From: CONSORT 2010 Statement: updated guidelines for reporting parallel group randomised trials

Section/Topic Item No Checklist item Reported on page No
Title and abstract
  1a Identification as a randomised trial in the title  
  1b Structured summary of trial design, methods, results, and conclusions (for specific guidance see CONSORT for abstracts [21, 31])  
Introduction
Background and objectives 2a Scientific background and explanation of rationale  
  2b Specific objectives or hypotheses  
Methods
Trial design 3a Description of trial design (such as parallel, factorial) including allocation ratio  
  3b Important changes to methods after trial commencement (such as eligibility criteria), with reasons  
Participants 4a Eligibility criteria for participants  
  4b Settings and locations where the data were collected  
Interventions 5 The interventions for each group with sufficient details to allow replication, including how and when they were actually administered  
Outcomes 6a Completely defined pre-specified primary and secondary outcome measures, including how and when they were assessed  
  6b Any changes to trial outcomes after the trial commenced, with reasons  
Sample size 7a How sample size was determined  
  7b When applicable, explanation of any interim analyses and stopping guidelines  
Randomisation:    
   Sequence generation 8a Method used to generate the random allocation sequence  
  8b Type of randomisation; details of any restriction (such as blocking and block size)  

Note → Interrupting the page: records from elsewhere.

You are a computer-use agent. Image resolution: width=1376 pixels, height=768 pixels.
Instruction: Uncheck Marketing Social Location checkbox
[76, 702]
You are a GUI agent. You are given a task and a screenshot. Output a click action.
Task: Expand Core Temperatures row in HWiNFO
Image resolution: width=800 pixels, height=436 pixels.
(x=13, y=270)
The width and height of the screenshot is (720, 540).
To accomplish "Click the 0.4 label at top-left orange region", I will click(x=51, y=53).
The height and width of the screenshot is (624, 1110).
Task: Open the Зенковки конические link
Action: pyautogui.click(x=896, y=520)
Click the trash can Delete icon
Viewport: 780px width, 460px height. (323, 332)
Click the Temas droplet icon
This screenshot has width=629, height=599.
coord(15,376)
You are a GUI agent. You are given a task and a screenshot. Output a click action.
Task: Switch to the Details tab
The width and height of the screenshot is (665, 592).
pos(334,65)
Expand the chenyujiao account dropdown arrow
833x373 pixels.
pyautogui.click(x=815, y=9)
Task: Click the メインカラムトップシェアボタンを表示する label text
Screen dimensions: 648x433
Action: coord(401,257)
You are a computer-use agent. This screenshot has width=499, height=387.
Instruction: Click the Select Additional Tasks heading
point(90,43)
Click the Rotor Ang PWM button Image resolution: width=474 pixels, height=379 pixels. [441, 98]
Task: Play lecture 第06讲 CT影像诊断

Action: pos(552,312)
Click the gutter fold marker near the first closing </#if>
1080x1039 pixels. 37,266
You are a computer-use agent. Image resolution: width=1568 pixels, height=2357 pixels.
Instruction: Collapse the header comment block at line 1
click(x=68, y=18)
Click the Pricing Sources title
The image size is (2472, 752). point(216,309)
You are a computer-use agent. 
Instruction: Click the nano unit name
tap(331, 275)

   Allocation concealment mechanism 9 Mechanism used to implement the random allocation sequence (such as sequentially numbered containers), describing any steps taken to conceal the sequence until interventions were assigned  
   Implementation 10 Who generated the random allocation sequence, who enrolled participants, and who assigned participants to interventions  
Blinding 11a If done, who was blinded after assignment to interventions (for example, participants, care providers, those assessing outcomes) and how  
  11b If relevant, description of the similarity of interventions  
Statistical methods 12a Statistical methods used to compare groups for primary and secondary outcomes  
  12b Methods for additional analyses, such as subgroup analyses and adjusted analyses  
Results
Participant flow (a diagram is strongly recommended) 13a For each group, the numbers of participants who were randomly assigned, received intended treatment, and were analysed for the primary outcome  
  13b For each group, losses and exclusions after randomisation, together with reasons  
Recruitment 14a Dates defining the periods of recruitment and follow-up  
  14b Why the trial ended or was stopped  
Baseline data 15 A table showing baseline demographic and clinical characteristics for each group  
Numbers analysed 16 For each group, number of participants (denominator) included in each analysis and whether the analysis was by original assigned groups  
Outcomes and estimation 17a For each primary and secondary outcome, results for each group, and the estimated effect size and its precision (such as 95% confidence interval)  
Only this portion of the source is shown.